En el primer Simposio Josefológico Internacional el teólogo italiano carmelita Anastasio del Santísimo Rosario, que es ahora el cardenal arzobispo de Turín, [Ballestrero], afirmó: «San José era un laico, en el sentido más propio de la palabra».

Se trata de una afirmación fundamentada, y en cierto sentido, evidente. José no pertenecía al linaje sacerdotal, a la tribu de Aarón y Leví, sino a la casa de David y a la tribu de Judá. Como explica san Pablo en la epístola a los Hebreos el sacerdocio eterno y definitivo prometido a Jesucristo, el descendiente del rey David, es totalmente nuevo y diverso del sacerdocio del Antiguo Testamento, el concedido a la tribu levítica.

Como hijo de David, José es el transmisor de la herencia prometida y en Jesús se realizaría el nuevo sacerdocio. De este sacerdocio participaríamos diversamente todos los cristianos, como miembros del pueblo sacerdotal, del linaje escogido, y los «ministros», partícipes del poder de Cristo y renovadores en el sacrificio eucarístico, del único sacrificio de la Cruz.

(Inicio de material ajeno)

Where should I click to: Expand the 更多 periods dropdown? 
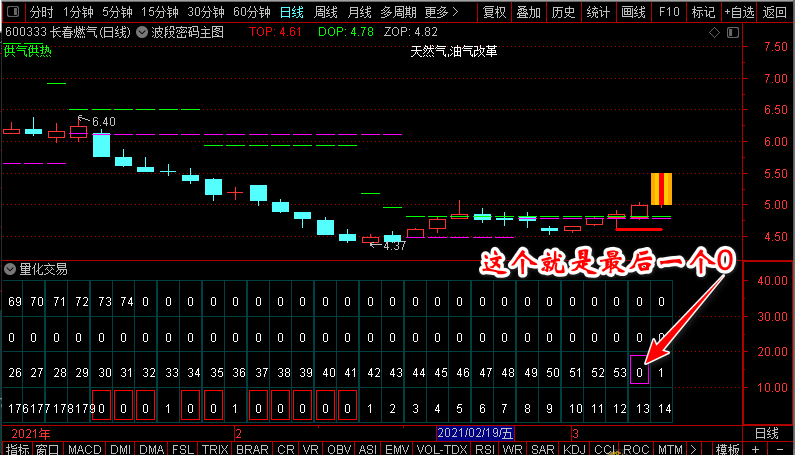441,12
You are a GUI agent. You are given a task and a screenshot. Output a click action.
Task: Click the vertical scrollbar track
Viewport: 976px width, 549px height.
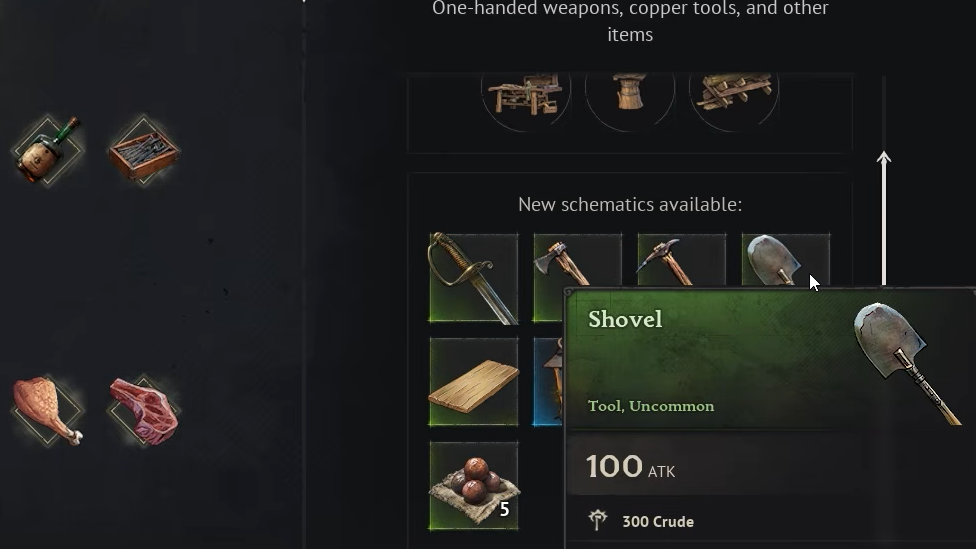[884, 181]
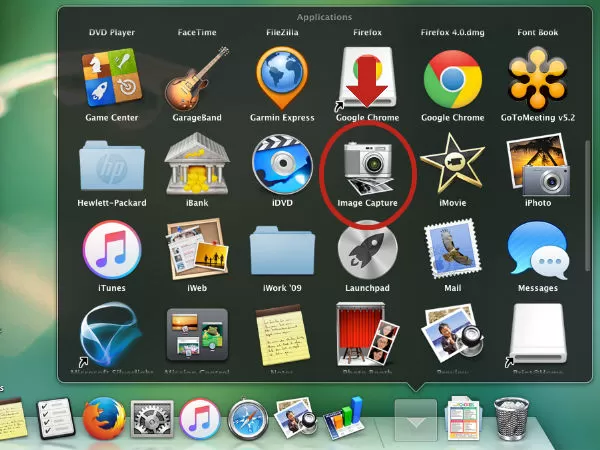Open Garmin Express
Viewport: 600px width, 450px height.
click(x=281, y=76)
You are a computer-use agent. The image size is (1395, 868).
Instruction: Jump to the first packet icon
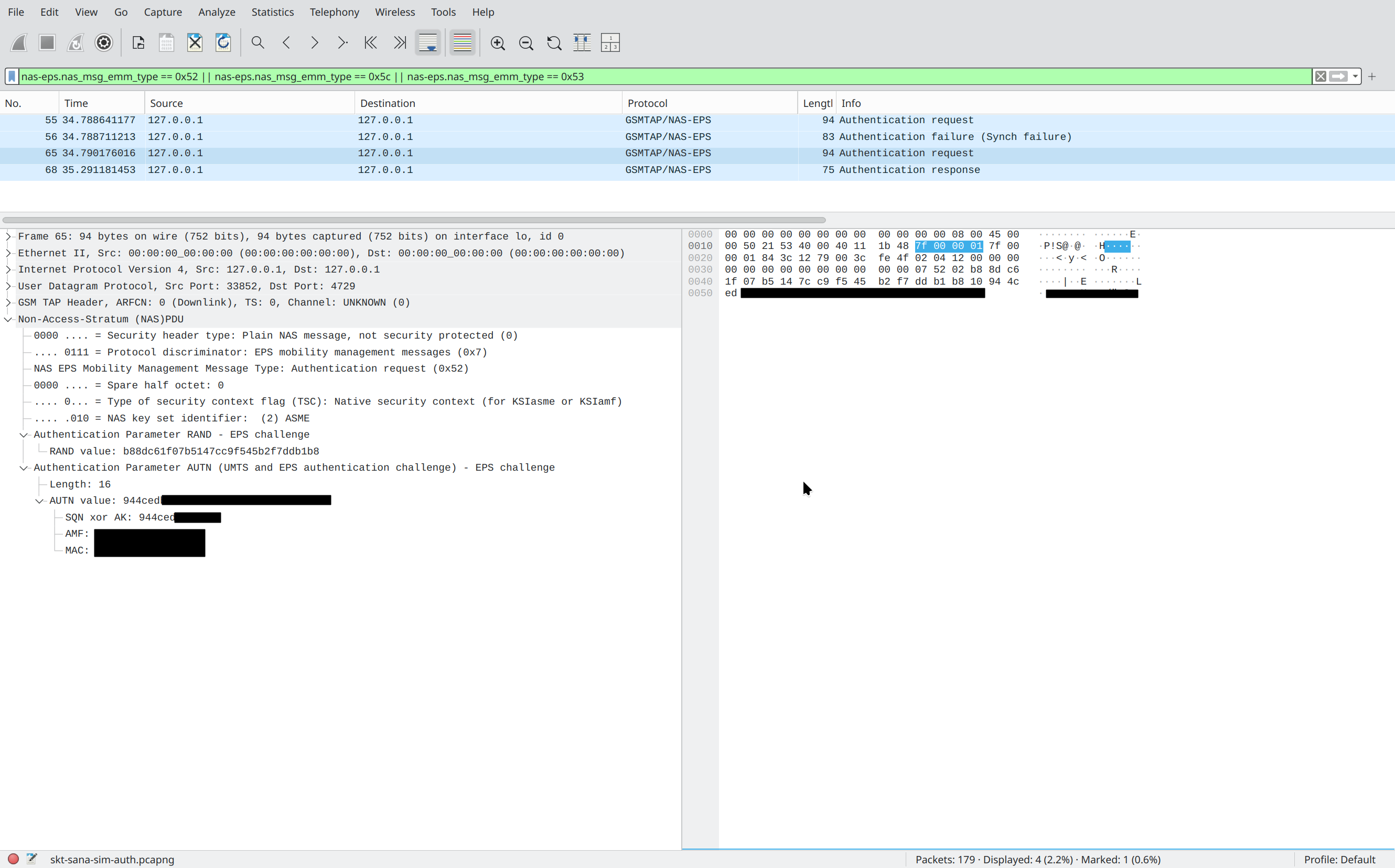pyautogui.click(x=371, y=43)
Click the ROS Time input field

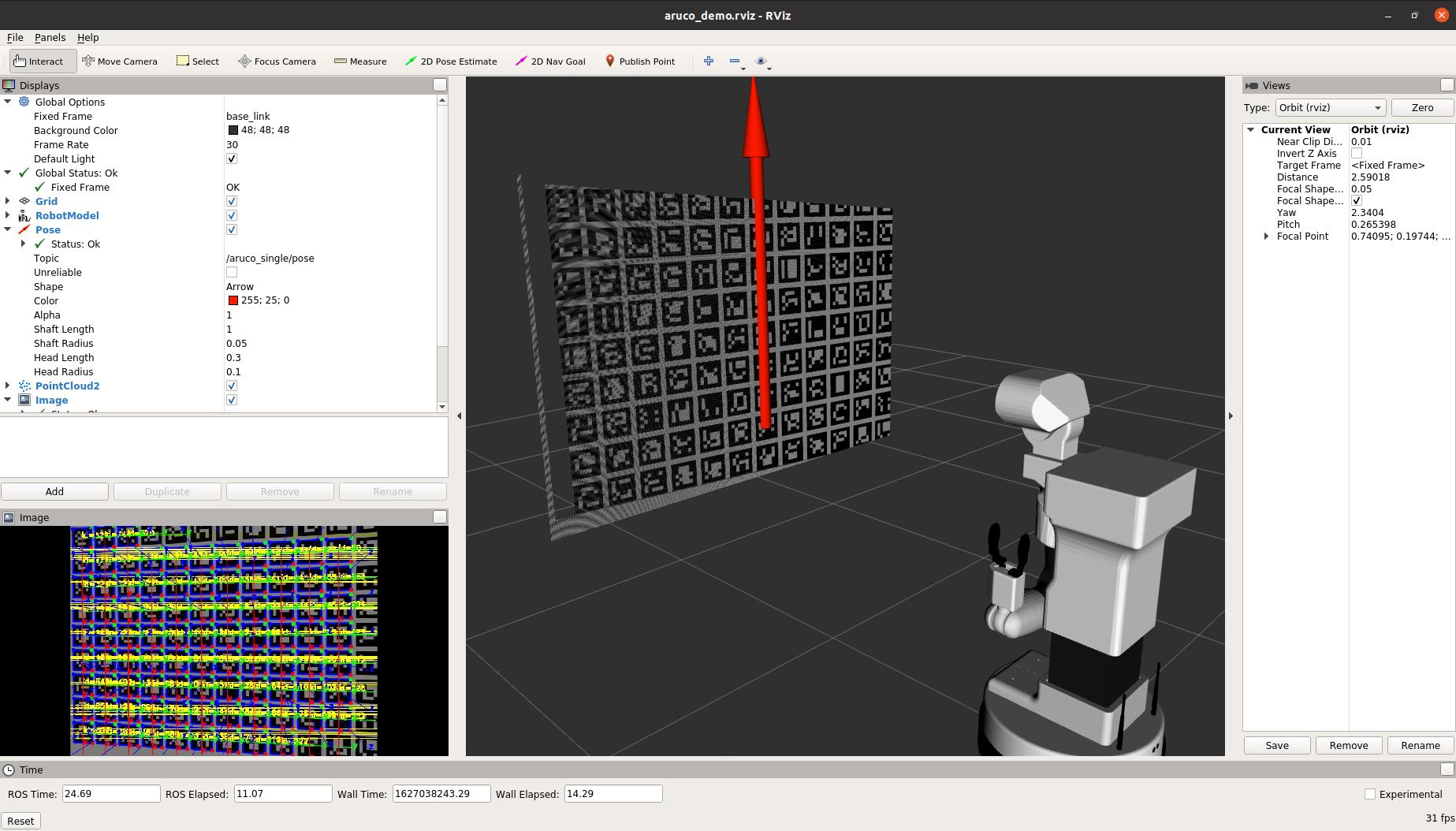click(110, 794)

José, que no perteneció al sacerdocio del Antiguo Testamento, no fue tampoco participe del ministerio del sacrificio y de la predicación de la palabra de Dios. Cuando Cristo constituye a los Apóstoles dándoles el poder de perdonar pecados, de enseñar en su nombre a todas las naciones, de realizar el sacrificio eucarístico, parece cierto que José había ya muerto.

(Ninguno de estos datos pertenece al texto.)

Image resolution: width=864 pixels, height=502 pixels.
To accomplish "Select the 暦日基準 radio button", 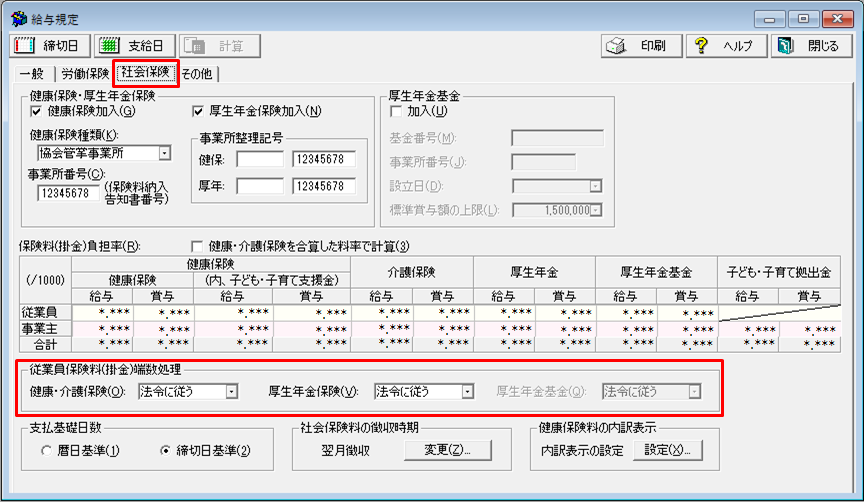I will click(47, 450).
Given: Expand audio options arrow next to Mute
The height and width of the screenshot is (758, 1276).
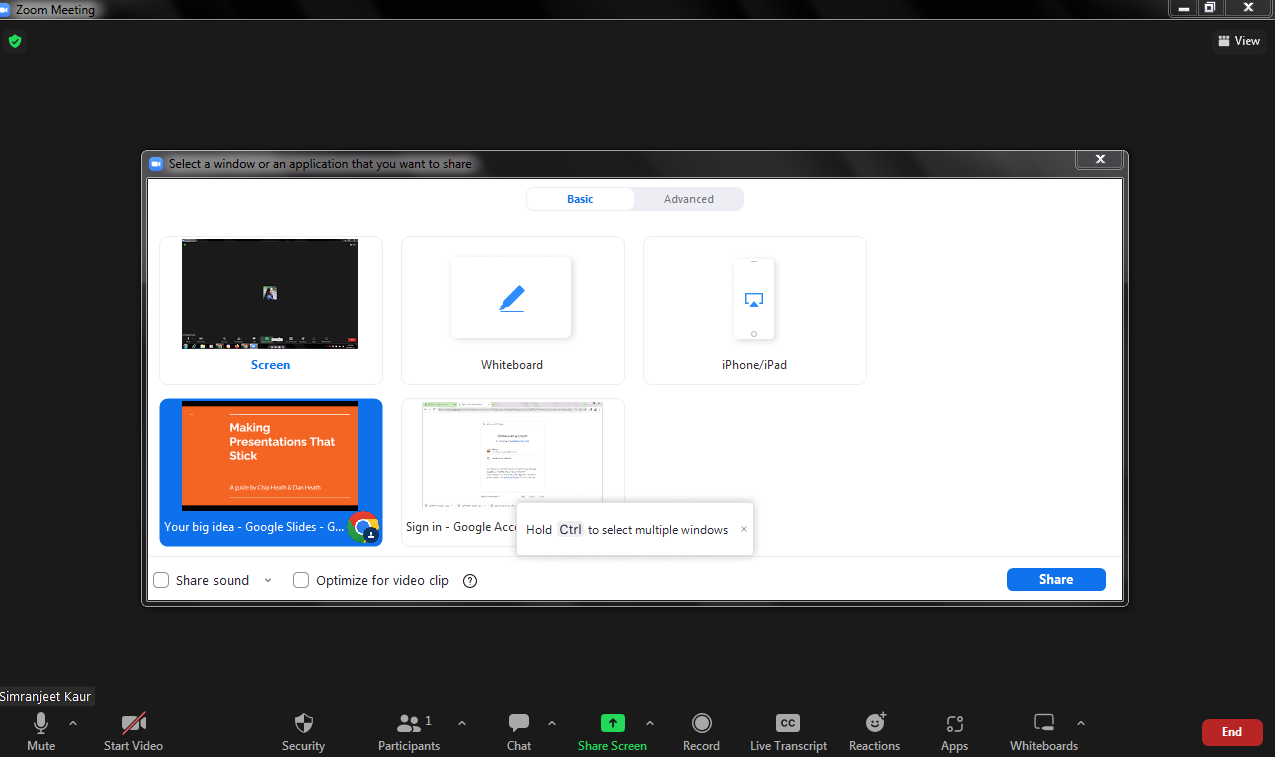Looking at the screenshot, I should [72, 723].
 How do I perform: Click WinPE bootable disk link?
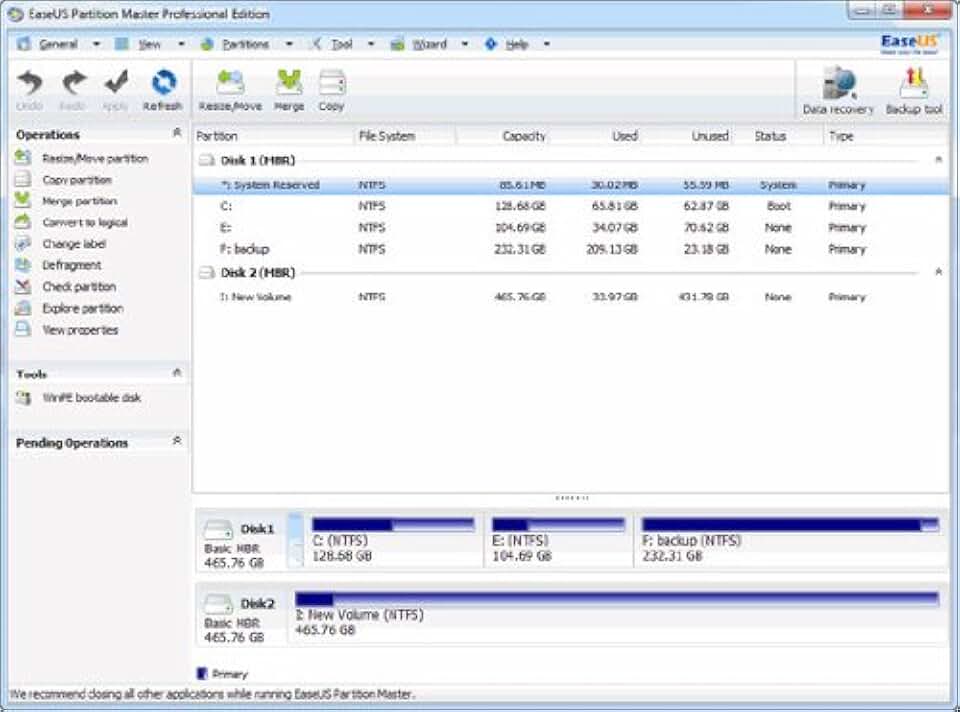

En todo caso, es clarísimo que José no tiene misión apostólica ni es «sacerdote en sentido de ministro del altar». Como no fue en el Antiguo Testamento sacerdote, tampoco lo es en el Nuevo, en cuanto al sacerdocio jerárquico y ministerial. No sirvió al altar en el antiguo Templo ni predicó el Evangelio, ni absolvió a los pecadores, ni consagró el Cuerpo del Señor, en la Nueva Alianza.

San José, de quién las narraciones evangélicas no nos refieren palabra alguna, sino sólo las obras en las que pone en práctica lo que la palabra de Dios comunicada por los ángeles le dice, no fue tampoco profeta, al modo de Juan Bautista, el mayor de los profetas de la Antigua Alianza y el precursor del Señor. José no dijo a los hombres, con anuncio público profético o apostólico: «Éste es el Mesías que esperabais». «Éste es el Cordero de Dios».

José era un laico, es decir, pertenecía simplemente al «pueblo», y no al ministerio de autoridad y de enseñanza, o de potestad jerárquica y sacramental. Fue esposo, de modo singular, virginal y misterioso, tipo en esto ya del propio Cristo, Esposo de la Iglesia; y fue padre, misteriosa y virginalmente, por designio divino, del propio Hijo de Dios. Pero su servicio a los misterios de la salvación que, según se expresa en la oración litúrgica actual, le fueron confiados en sus inicios, consistió en una tarea no de carácter público, en el plano de la enseñanza y de la autoridad, sino familiar, doméstico, diríamos casero y cotidiano.

Es importante darse cuenta de que José, asociado a María la Virgen Madre de Dios en este servicio al Verbo encarnado, tuvo un oficio o misión que el papa Pío IX advertía que había de considerarse más alto y excelente que el del profeta Juan Bautista o los de los apóstoles Pedro y Pablo.

Para cumplir este oficio Dios le comunicó gracias, por las que José ha de ser considerado como ocupando la cima de la santidad, por encima de los demás santos, y solo teniendo por encima de él a María y a la fuente de toda santidad, Jesús, el Hijo de Dios encarnado.

Si meditamos en el hecho de la pertenencia de José al «Pueblo de Dios» como «laico», sentiremos mejor la absoluta primacía de la santidad –que consiste en el fiel y humilde cumplimiento de la voluntad de Dios, sirviéndole y amándole, y sirviendo desde su amor a los hombres a los que Cristo vino a redimir– sobre todo ministerio jerárquico, sobre toda función de potestad, sobre todo carisma y sobre todo anuncio público por la palabra. Apóstoles y profetas, sacerdotes y religiosos, obispos y Papa, alcanzan la vida eterna si cumplen la voluntad de Dios, pero este único camino lo podemos seguir también los laicos.

El «laico» José nos puede hacer entender con su ejemplo, y para ello hemos de pedir su intercesión, la sencilla y profunda verdad de la esencia de la vida cristiana y de la santidad: «Hágase en nosotros, Señor, tu voluntad».